The government's case against John Edwards seemed open and shut: The disgraced former presidential candidate must be guilty of something for using a wealthy donor's six-figure checks to hide a mistress and a love child during the 2008 presidential campaign.

This week, a jury decided the opposite, concluding in interviews after deadlocking on most of the charges that "the evidence wasn't there" to convict the former senator and once-favored Democratic presidential candidate, on six counts of election fraud. The jury returned a not guilty verdict on the key charge and deadlocked on the other five.

While the Department of Justice's Public Integrity Section, which helped prosecute the Edwards case along with a team of North Carolina lawyers, wins far more cases than it loses, the collapse of the Edwards case hits particularly hard, with questions being raised about why the government brought what some legal analysts say was "a lousy case" in the first place.

"I think it's a very difficult area in the law, and there was just so much background noise in this case, such difficult witness issues, that it's frankly not surprising to me that this is where they ended up," says Peter Zeidenberg, a former Public Integrity Section prosecutor who works for white-collar defendants in Washington.

In announcing charges last year, Assistant Attorney General Lanny Breuer came out swinging, declaring the case was about "campaign integrity." By most accounts, prosecutors handled the long, complex trial with aplomb and professionalism, helped along by favorable rulings from Judge Catherine Eagles. And more generally, the difference between a foolish exercise of discretion in bringing a losing case and a conviction on the part of courageous prosecutors can be whisper-thin even in the best of cases.

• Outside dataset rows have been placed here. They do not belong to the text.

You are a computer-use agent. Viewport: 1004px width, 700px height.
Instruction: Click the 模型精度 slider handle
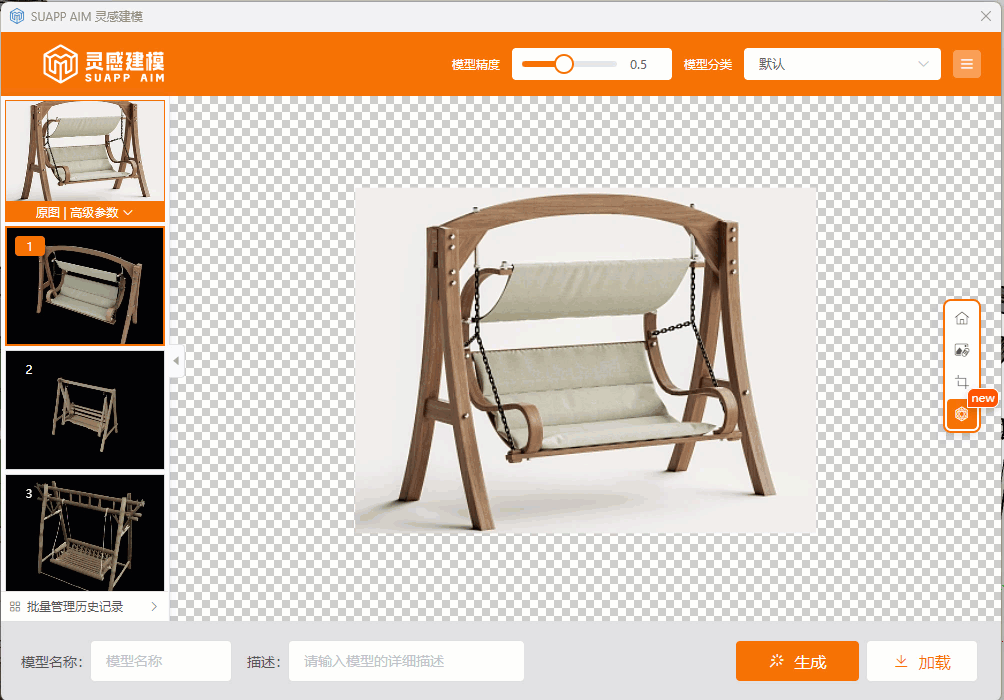tap(564, 64)
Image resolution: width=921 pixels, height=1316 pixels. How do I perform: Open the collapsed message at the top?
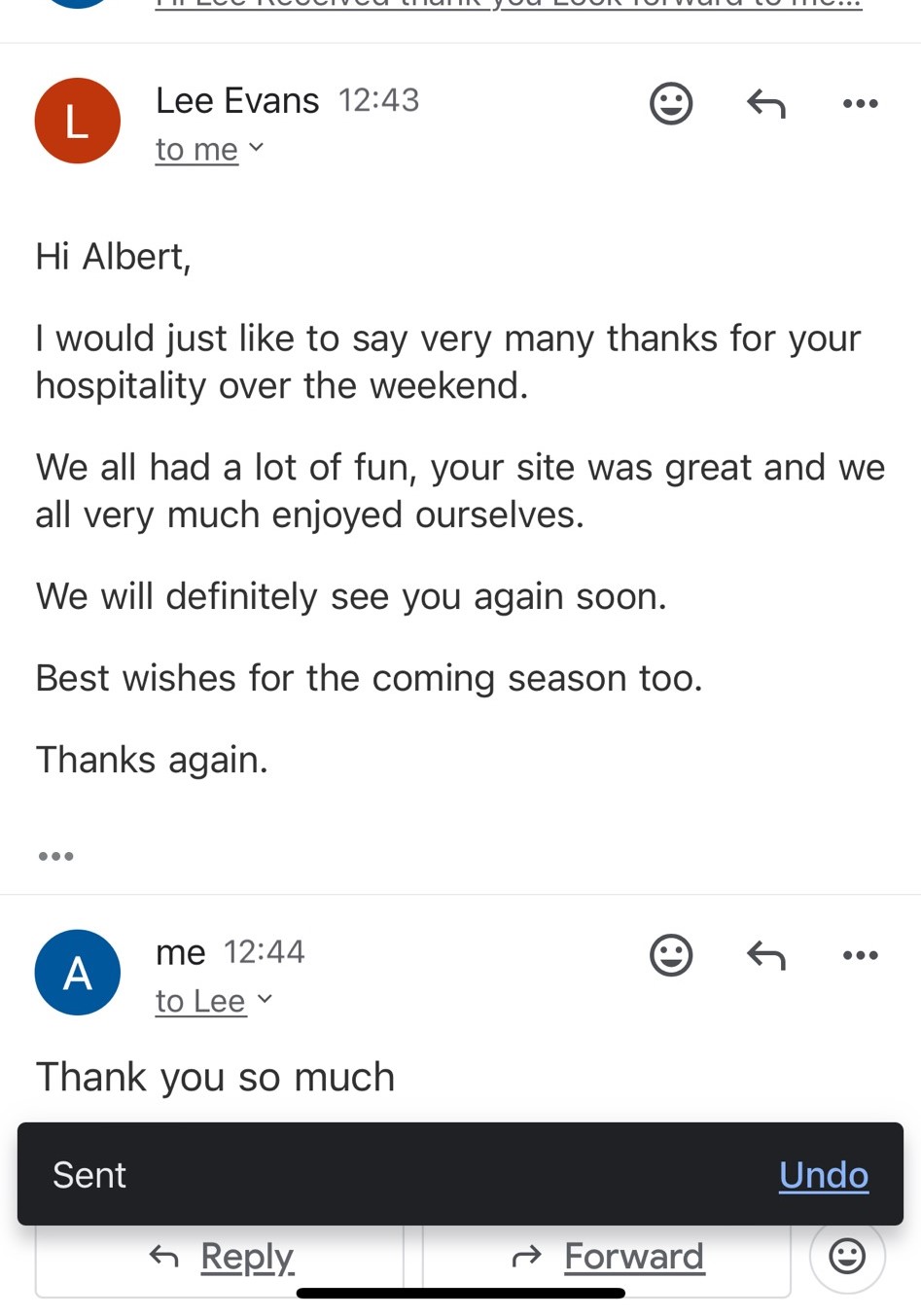tap(508, 8)
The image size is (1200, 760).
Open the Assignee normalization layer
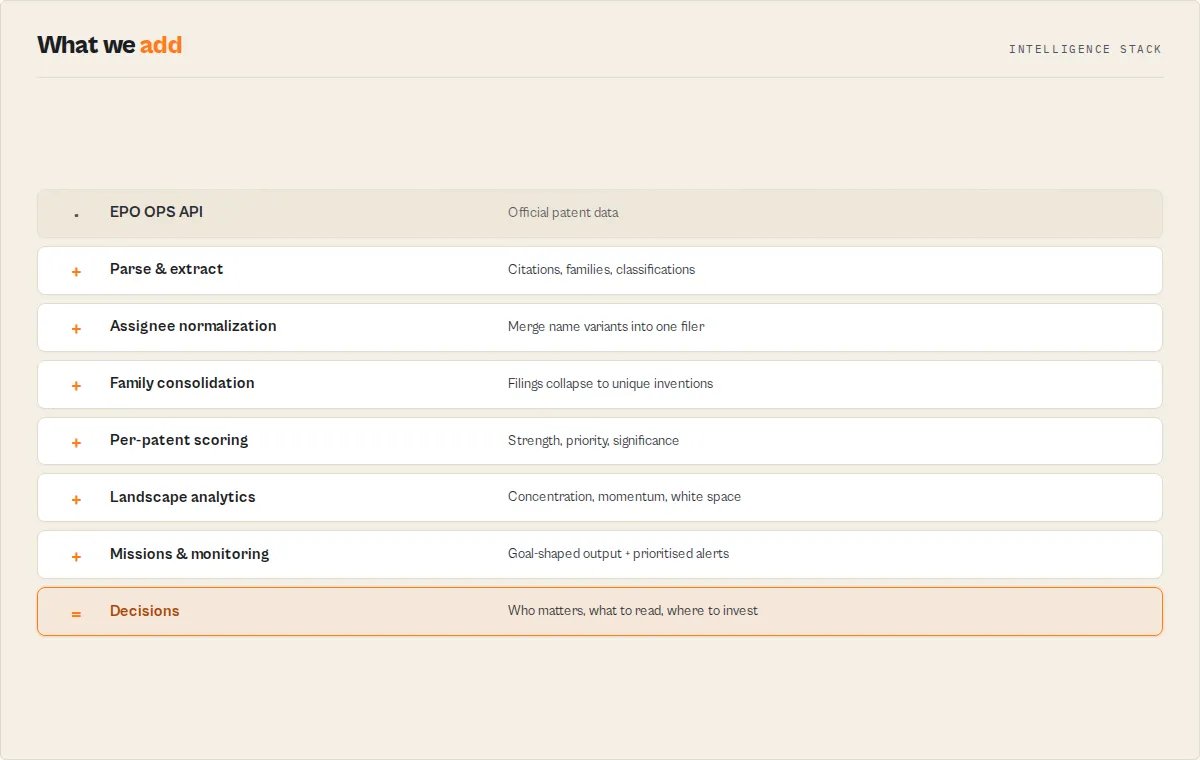(x=600, y=327)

But for campaign investigators reeling from the fallout from the botched prosecution of the late Alaska Sen. Ted Stevens, in which a judge threw out a guilty verdict upon finding out that the government withheld exculpatory evidence, the rubble of the Edwards verdict holds some key lessons, legal analysts say.

For one thing, jurors were among the victims -- in other words, defrauded voters. "If the public is the victim, then the jurors are victims, too, and they could basically say, 'I don't care, that happened three, four, five years ago,' " Zeidenberg says.

The prosecution was faced with using vague laws -- though the alleged crimes happened in 2008, the jury was deciding Edwards' guilt after the landmark 2010 Citizens United case, in which the Supreme Court equated cash with free speech. Had the scenario played out this year, the transfer of funds may not have been even close to illegal.

Moreover, to many Americans, even those disgusted by Edwards' actions, the prosecution seemed like overkill. Edwards was no longer a politician, and his career and family have paid a high price for his infidelities, indiscretions and, as he said, "sins." "Disgraced" has been among the softer adjectives used to describe him, "scoundrel" among the gentler nouns.

But he was still a guy in a suit in a courtroom, who declared, surrounded by his family after the verdict, that he, and he alone, bore responsibility for what he had done.

Zeidenberg, the former prosecutor, says the most obvious cautionary tale is the appearance that politics played a role in the prosecution.

The main investigator, a North Carolina Republican named George Holding, left the case immediately after charges were announced to run for Congress -- a move that Zeidenberg says failed to raise enough eyebrows. And chief prosecutor, Breuer, a Democrat, had his own political considerations: If he didn't proceed, he might be perceived as protecting a fellow Democrat.

Once the trial got under way, the prosecution caught every break, with the judge agreeing to motions to suppress key defense testimony and giving the jury a wide berth in assigning guilt to Edwards.

But prosecutors had to contend with a shaky star witness, former Edwards aide Andrew Young, who wrote a tell-all about the whole affair, proferred an alleged sex tape and ended up using some of the money to build a fancy home.

"I think the credibility of the witness was something that was of utmost importance to us," jury foreman David Recchion said.

The Edwards trial was decidedly high-profile and high-stakes and can be held up by the Department of Justice as a model for what can happen if a candidate attempts campaign finance shenanigans. And few Americans really want prosecutors to be shy about pursuing miscreants just because there are some weaknesses in the case.